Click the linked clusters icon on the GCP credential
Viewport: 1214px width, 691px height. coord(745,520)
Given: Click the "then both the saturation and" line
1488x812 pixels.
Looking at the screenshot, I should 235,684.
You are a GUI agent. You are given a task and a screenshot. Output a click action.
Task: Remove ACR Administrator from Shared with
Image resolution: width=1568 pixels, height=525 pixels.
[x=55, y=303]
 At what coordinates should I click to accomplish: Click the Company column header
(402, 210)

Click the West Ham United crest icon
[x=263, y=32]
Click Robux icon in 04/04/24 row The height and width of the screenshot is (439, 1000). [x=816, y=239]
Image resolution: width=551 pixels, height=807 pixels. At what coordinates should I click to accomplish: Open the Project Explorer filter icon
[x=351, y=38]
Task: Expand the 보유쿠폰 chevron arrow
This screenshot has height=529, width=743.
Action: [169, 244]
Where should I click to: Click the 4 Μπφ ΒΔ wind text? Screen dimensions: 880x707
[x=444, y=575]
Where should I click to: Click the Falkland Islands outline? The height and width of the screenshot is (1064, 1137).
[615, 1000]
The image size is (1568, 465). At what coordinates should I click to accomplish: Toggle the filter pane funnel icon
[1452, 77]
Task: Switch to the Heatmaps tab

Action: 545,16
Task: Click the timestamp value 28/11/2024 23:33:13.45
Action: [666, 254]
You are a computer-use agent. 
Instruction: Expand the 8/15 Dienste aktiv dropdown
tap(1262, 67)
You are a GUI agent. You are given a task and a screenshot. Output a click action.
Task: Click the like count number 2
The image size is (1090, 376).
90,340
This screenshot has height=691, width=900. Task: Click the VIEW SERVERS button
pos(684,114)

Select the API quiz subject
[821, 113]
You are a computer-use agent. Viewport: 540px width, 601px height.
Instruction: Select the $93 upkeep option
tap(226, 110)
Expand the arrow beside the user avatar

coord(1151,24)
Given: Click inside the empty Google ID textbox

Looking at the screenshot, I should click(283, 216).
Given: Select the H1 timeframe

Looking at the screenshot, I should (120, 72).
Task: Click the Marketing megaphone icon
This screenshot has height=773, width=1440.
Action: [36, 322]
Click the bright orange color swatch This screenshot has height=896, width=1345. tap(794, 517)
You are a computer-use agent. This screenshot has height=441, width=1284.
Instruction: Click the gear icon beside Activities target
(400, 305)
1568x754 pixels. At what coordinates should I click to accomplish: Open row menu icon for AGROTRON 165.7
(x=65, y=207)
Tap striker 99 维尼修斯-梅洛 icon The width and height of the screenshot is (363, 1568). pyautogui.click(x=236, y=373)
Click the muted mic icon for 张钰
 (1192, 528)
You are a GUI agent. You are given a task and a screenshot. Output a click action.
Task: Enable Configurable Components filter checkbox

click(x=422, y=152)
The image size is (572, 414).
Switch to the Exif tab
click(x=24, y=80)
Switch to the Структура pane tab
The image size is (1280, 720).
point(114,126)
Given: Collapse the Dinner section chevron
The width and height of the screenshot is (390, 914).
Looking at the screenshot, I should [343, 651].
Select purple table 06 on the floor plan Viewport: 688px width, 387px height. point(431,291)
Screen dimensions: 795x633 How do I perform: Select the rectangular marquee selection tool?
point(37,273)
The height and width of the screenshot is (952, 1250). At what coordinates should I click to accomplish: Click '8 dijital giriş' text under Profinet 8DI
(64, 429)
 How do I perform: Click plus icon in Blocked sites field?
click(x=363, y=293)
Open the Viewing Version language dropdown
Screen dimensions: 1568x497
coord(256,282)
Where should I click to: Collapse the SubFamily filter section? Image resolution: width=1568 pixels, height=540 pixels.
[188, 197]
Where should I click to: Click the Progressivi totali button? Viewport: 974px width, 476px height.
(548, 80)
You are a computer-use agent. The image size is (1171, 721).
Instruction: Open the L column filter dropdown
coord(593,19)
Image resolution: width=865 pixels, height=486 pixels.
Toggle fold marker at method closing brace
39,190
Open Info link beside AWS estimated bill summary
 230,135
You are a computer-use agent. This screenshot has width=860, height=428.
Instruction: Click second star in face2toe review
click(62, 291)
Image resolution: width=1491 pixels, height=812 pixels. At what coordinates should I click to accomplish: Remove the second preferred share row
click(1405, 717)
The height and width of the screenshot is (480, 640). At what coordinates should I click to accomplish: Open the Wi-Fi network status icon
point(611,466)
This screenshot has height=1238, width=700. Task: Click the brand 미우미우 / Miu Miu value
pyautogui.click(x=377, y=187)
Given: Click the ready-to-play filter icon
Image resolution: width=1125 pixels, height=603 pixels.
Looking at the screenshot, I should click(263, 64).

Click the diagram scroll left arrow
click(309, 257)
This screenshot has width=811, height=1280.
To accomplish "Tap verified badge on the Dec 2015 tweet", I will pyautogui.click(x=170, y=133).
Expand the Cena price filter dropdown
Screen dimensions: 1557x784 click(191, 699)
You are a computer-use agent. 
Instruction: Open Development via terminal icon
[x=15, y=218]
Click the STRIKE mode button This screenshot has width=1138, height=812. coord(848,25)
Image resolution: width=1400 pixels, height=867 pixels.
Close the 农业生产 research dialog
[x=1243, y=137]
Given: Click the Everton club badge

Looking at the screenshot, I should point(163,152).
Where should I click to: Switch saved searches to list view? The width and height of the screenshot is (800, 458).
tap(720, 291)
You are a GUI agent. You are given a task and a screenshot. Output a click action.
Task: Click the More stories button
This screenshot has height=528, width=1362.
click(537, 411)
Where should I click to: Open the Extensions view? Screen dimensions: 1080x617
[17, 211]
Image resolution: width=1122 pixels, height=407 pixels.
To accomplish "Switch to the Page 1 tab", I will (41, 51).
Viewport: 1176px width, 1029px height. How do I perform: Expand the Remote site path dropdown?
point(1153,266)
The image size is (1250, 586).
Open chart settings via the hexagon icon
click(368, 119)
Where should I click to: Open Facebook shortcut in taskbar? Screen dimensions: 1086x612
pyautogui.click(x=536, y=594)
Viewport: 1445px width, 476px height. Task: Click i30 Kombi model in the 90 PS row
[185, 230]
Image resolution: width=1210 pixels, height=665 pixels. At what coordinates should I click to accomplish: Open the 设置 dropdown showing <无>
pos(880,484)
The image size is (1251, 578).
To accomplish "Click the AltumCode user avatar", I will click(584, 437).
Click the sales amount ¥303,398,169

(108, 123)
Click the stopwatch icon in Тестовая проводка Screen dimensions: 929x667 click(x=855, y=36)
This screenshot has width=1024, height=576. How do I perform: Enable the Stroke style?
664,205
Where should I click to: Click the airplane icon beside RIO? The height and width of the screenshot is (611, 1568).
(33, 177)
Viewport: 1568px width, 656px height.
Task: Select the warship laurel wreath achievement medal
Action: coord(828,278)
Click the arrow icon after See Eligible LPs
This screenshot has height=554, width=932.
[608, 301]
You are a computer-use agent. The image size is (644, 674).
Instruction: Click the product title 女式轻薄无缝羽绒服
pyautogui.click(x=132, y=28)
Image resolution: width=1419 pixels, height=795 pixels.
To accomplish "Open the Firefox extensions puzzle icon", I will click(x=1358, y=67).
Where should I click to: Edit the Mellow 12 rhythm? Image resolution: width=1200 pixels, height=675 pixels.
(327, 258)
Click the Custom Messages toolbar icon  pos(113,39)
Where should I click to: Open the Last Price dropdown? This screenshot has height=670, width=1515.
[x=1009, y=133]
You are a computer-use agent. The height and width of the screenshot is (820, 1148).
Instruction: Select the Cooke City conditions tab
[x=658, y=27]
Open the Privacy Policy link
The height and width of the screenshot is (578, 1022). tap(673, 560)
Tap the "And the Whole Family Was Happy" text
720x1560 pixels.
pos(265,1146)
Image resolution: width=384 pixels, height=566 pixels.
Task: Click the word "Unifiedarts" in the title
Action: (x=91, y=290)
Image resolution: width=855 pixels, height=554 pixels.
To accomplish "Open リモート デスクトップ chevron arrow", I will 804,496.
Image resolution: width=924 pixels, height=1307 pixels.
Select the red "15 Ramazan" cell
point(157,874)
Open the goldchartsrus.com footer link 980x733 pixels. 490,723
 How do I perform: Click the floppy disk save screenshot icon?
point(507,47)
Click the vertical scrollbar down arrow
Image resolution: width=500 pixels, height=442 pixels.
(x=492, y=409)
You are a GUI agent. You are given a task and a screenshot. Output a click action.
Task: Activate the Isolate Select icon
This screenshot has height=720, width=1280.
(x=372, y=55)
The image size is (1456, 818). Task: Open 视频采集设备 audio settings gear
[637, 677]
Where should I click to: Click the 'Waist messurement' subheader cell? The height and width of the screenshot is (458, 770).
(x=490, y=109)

• **Instructions for the task**:
When a line in the entries above holds the word "will", add it to the count, then state only the count.

• **Task response**:
5